((
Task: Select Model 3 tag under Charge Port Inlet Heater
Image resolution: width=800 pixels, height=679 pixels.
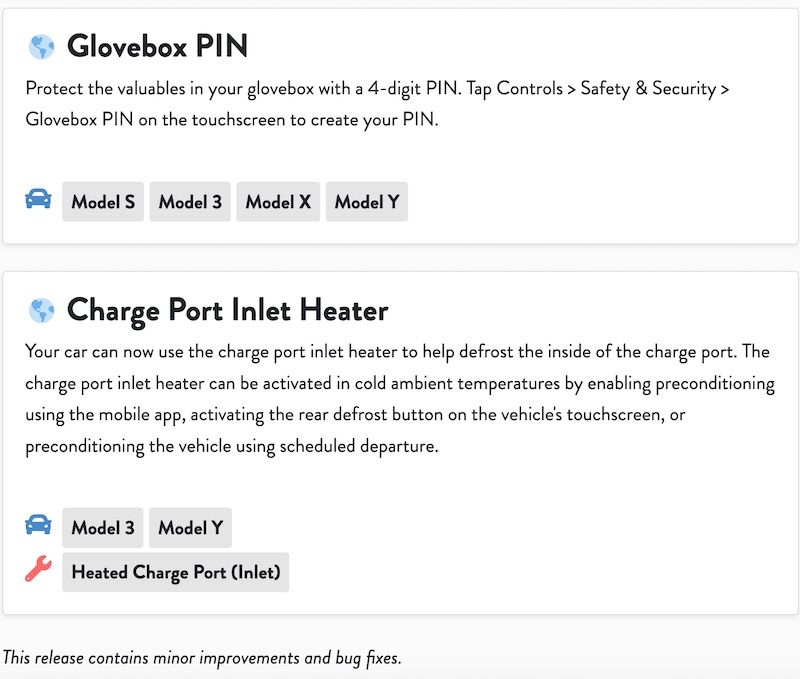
))
((
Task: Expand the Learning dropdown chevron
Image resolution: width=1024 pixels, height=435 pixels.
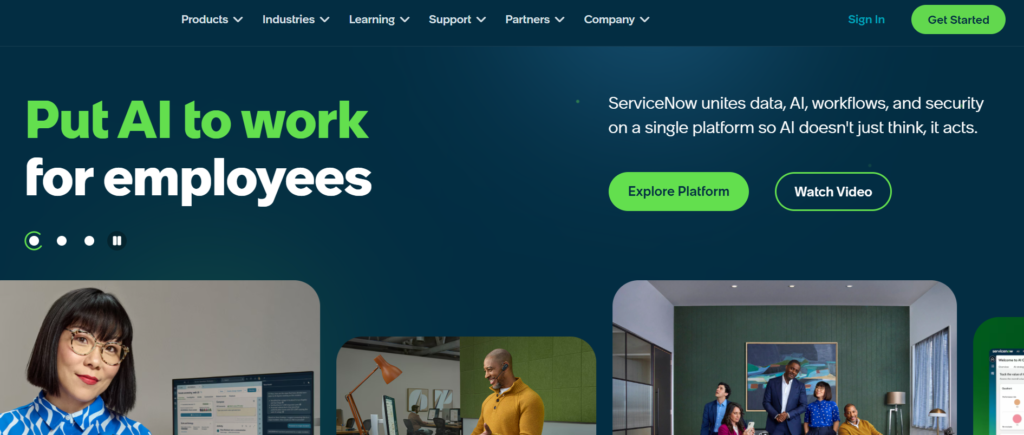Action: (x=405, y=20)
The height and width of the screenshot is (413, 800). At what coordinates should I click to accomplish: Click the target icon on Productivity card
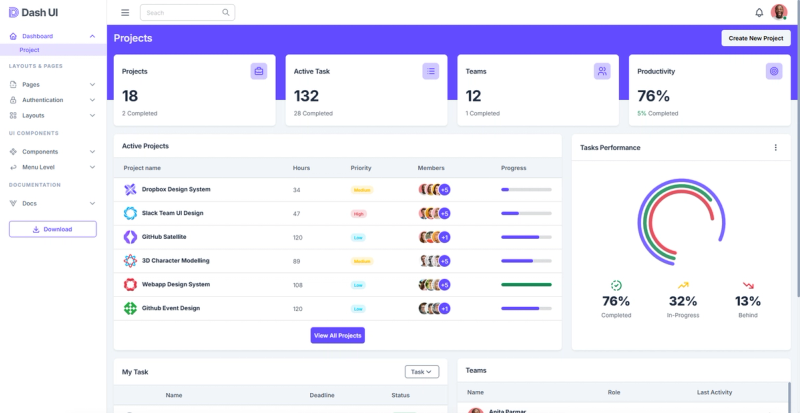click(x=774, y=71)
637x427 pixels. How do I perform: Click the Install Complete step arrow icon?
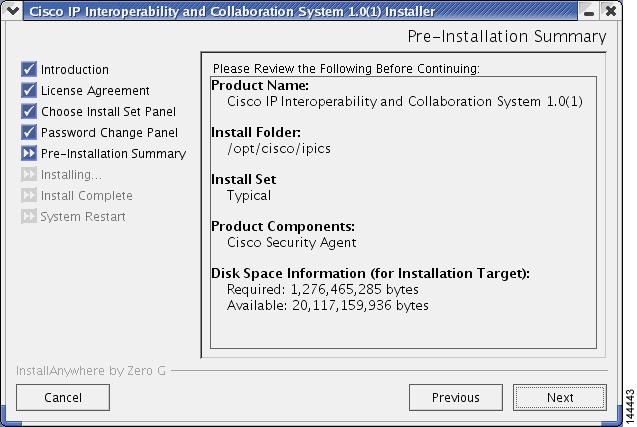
))
((
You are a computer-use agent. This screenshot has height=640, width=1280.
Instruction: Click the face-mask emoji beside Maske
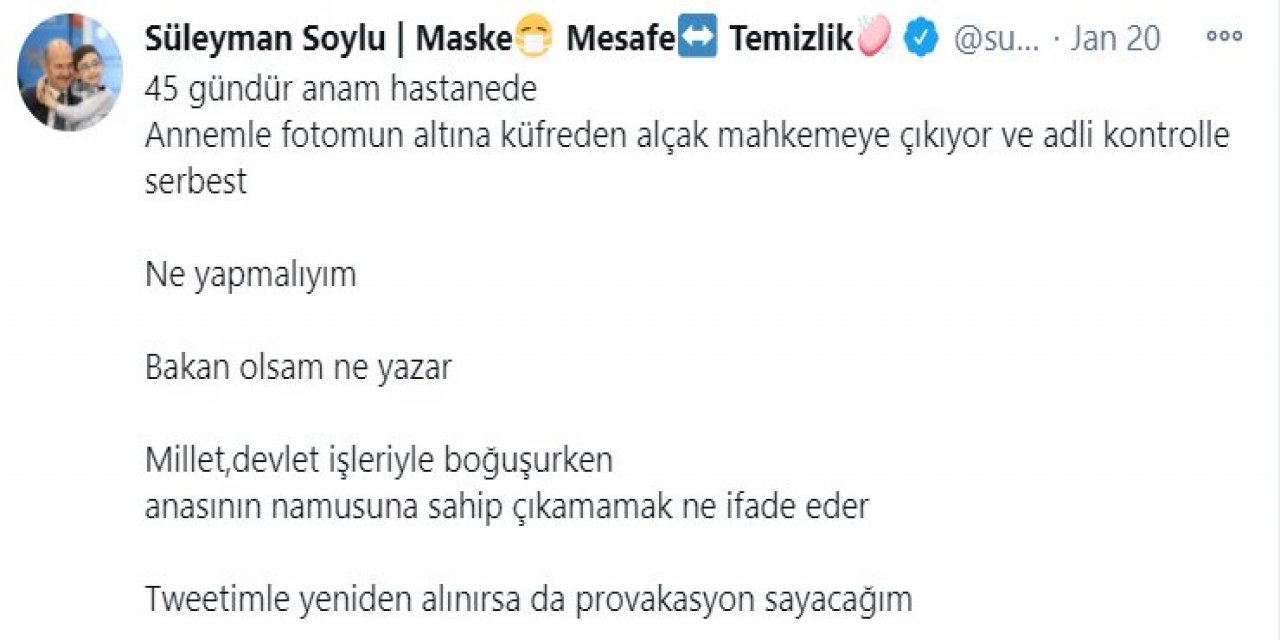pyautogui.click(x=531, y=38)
))
EXERCISE DIRECTIONS: Using the data above, which lines fall from the one with "Image resolution: width=1024" through the one with "637x427 pixels. How"? Repeat them exactly, ends included, minus any pictures.

SOLUTION FOR THIS EXERCISE:
Image resolution: width=1024 pixels, height=435 pixels.
Action: (x=405, y=20)
The height and width of the screenshot is (413, 800). At what coordinates should I click to accomplish: Click the target icon on Productivity card
click(x=774, y=71)
637x427 pixels. How do I perform: Click the Install Complete step arrow icon?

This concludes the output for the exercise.